Landscapes of Experience: Representing the Evacuations from the Auschwitz Camp System during January 1945

Landscapes of Experience: Representing the Evacuations from the Auschwitz Camp System during January 1945

The study on the evacuations from the Auschwitz-Birkenau camp system is a spatial and temporal exploration of how the landscape and environment shaped and transformed the conduct, course, and survivors’ experiences of the evacuations. The challenges raised by this study are centered in the use of geographic and cartographic methods to reconstruct the course, implementation and impact of the evacuations and to visualize the experiences of the victims, as well as those of onlookers and perpetrators in the landscape of Lower Silesia. At the core of the geovisualization of the evacuations lies the delineation of historical and geographical ‘certainties’ and ‘uncertainties’ surrounding the experience of the evacuations along icy roads and our attempt to answer the following question: can we ‘map’ the experience of suffering, persecution, and resilience, using existing geographic methods?

The Budapest Ghetto

The Budapest Ghetto

In Budapest, the nature of ghettoization was somewhat unusual. In the summer of 1944, Jews were placed into just under 2000 apartment buildings - marked with a prominently placed yellow star - dispersed throughout the city. In the winter of 1944-45, Jews were removed from this dispersed ghetto and placed into two more concentrated ghettos: a fenced ghetto (the Pest ghetto) in the city's VII district or a cluster of protected houses (the International ghetto) in the city's V district where Jews with protective passes provided by e.g. Swedish and Swiss legations were housed. We map the shifting shape of ghettoization in Budapest in order to explore the tensions between concentration and dispersion, visibility and invisibility, and accessibility and inacessibility.

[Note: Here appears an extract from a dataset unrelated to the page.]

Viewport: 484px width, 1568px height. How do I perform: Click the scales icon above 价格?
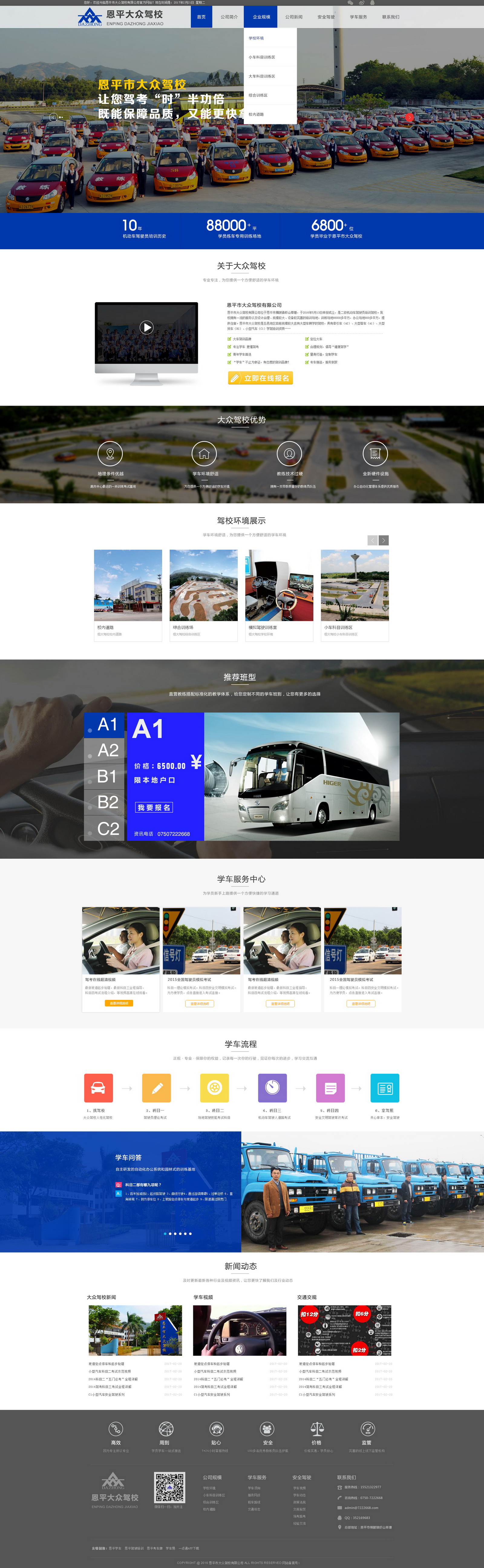pos(317,1429)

A Geography of Complicity: Spaces and Mentalities in Wehrmacht participation in Einsatzgruppen Killings in the Soviet Union

A Geography of Complicity: Spaces and Mentalities in Wehrmacht participation in Einsatzgruppen Killings in the Soviet Union

This project asks how we can apply a geographical approach to investigating how and why individuals became involved in genocide at the local level, using German soldiers as a case study. I am interested in how more theoretical geographical concepts can be applied to the history of the Holocaust. Therefore, this study is less technical but rather explores how spatial thinking can offer new modes of analysis to an investigation of perpetrator behavior. Looking at the relationships between killers and victims in both time and space and at different scales brings us to a micro-geography of killing places and spurs the question: can we map complicity?

The Holocaust in Italy

The Holocaust in Italy

In this case-study we examine the Holocaust in Italy from a geographical perspective, trying to uncover the local, regional, and national patterns of arrest of Jewish victims. Our focus is on the socio-demographic characteristics of the victims (age, gender, etc.) and the identities of the perpetrators. In addition to the geographic dimension, in our analysis we also look at temporal differences in the patterns of arrest.

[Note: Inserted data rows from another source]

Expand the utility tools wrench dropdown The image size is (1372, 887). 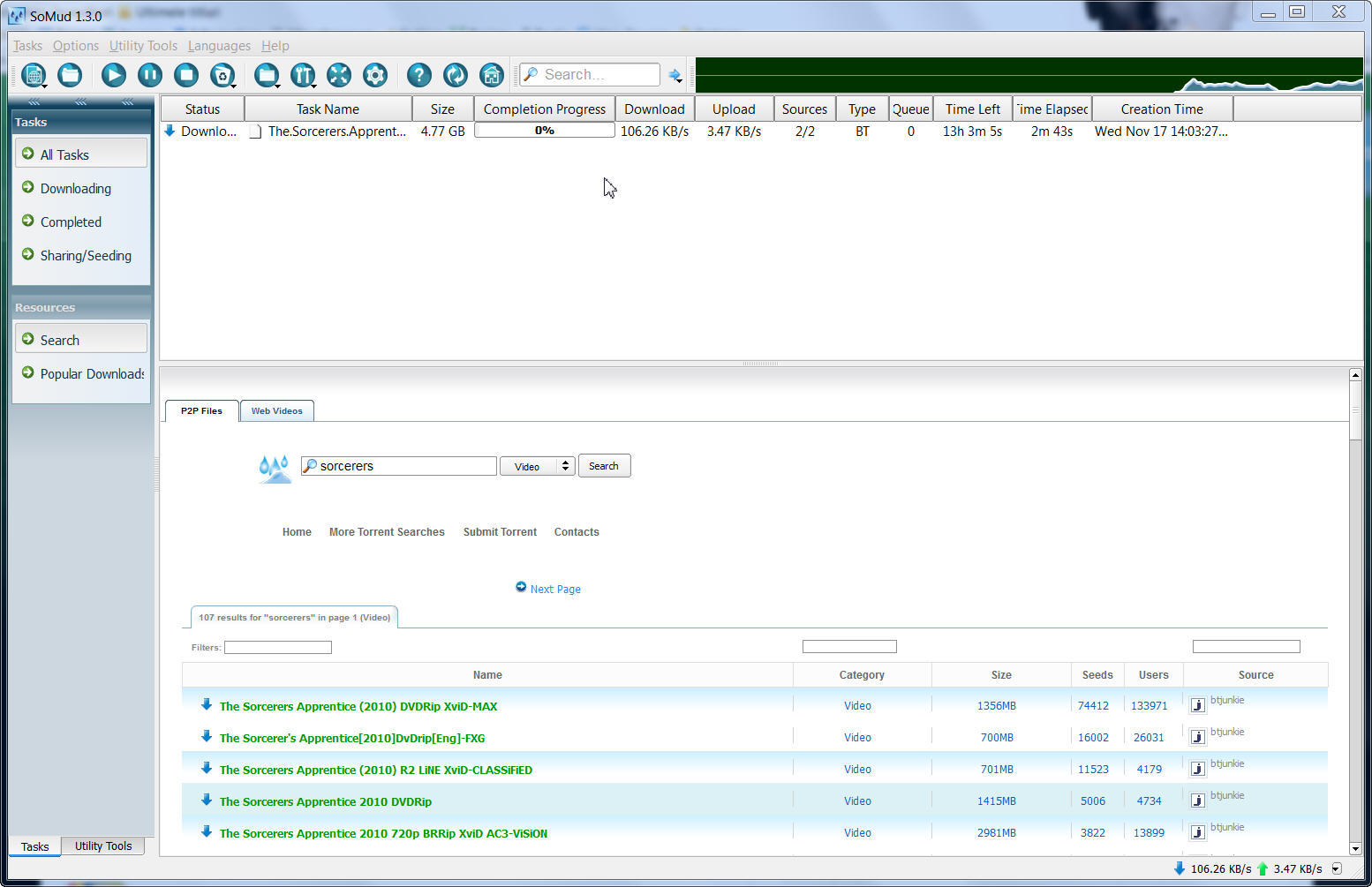(x=313, y=86)
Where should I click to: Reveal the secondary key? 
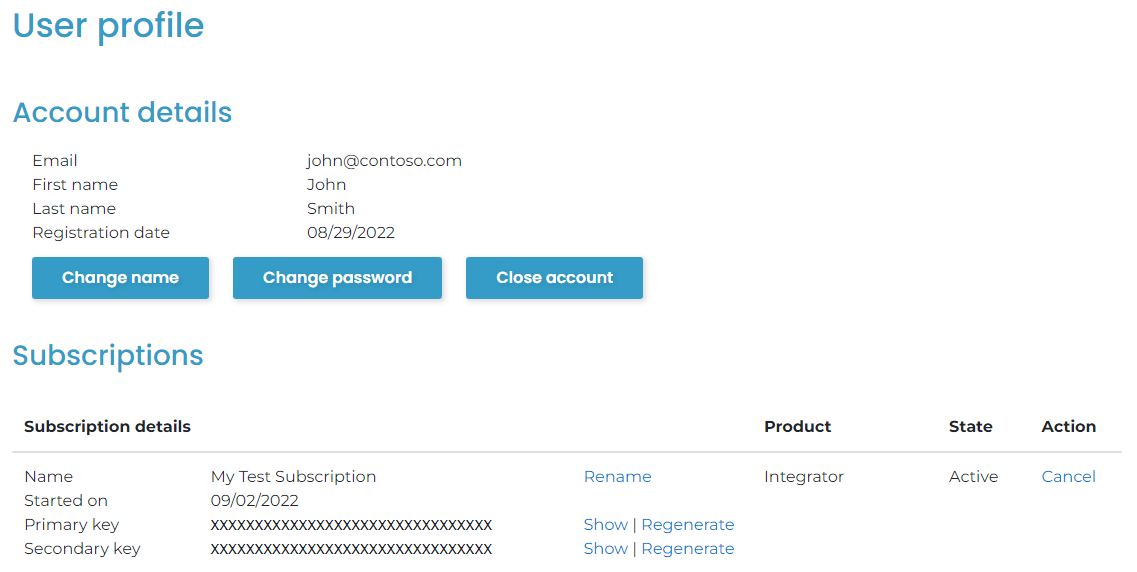pyautogui.click(x=605, y=549)
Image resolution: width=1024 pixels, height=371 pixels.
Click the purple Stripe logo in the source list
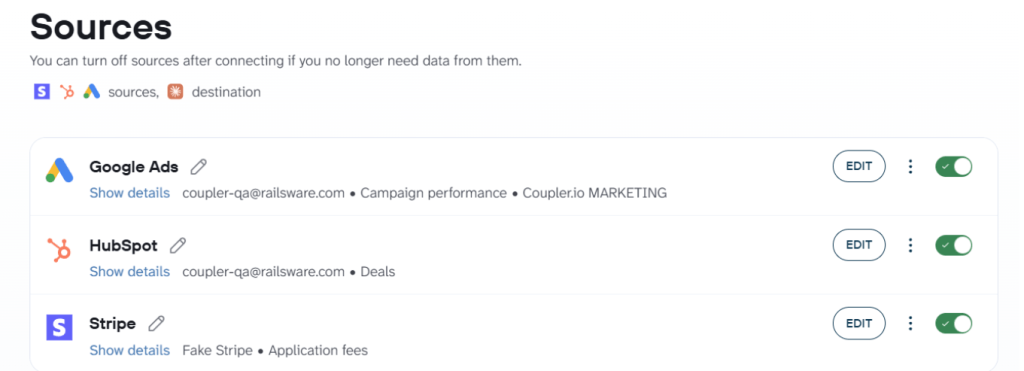pos(59,327)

Mapping the SS Concentration Camp System Over Space and Time

Mapping the SS Concentration Camp System Over Space and Time

The camps historical GIS project is based on the comprehensive list of S.S. concentration camps and sub-camps presented in volume 1 of the Center’s Encyclopedia of Camps and Ghettos, 1933-1945, published by Indiana University Press in association with the United States Holocaust Memorial Museum. Our chief goal has been to visualize and then study the spatial and temporal dynamics of the S.S. camps as a system on the continental scale and within particular regions. We have examined key attributes of subcamps, such as their primary functions, to see where and when prisoners’ labor was put to particular uses by the camps system. We have also combined the camps GIS with other data, such as the movement of front lines as the Allies advanced after the Battle of the Bulge in 1945, to see whether geovisualization of diverse information can illuminate relationships between the Holocaust and other important aspects of World War II.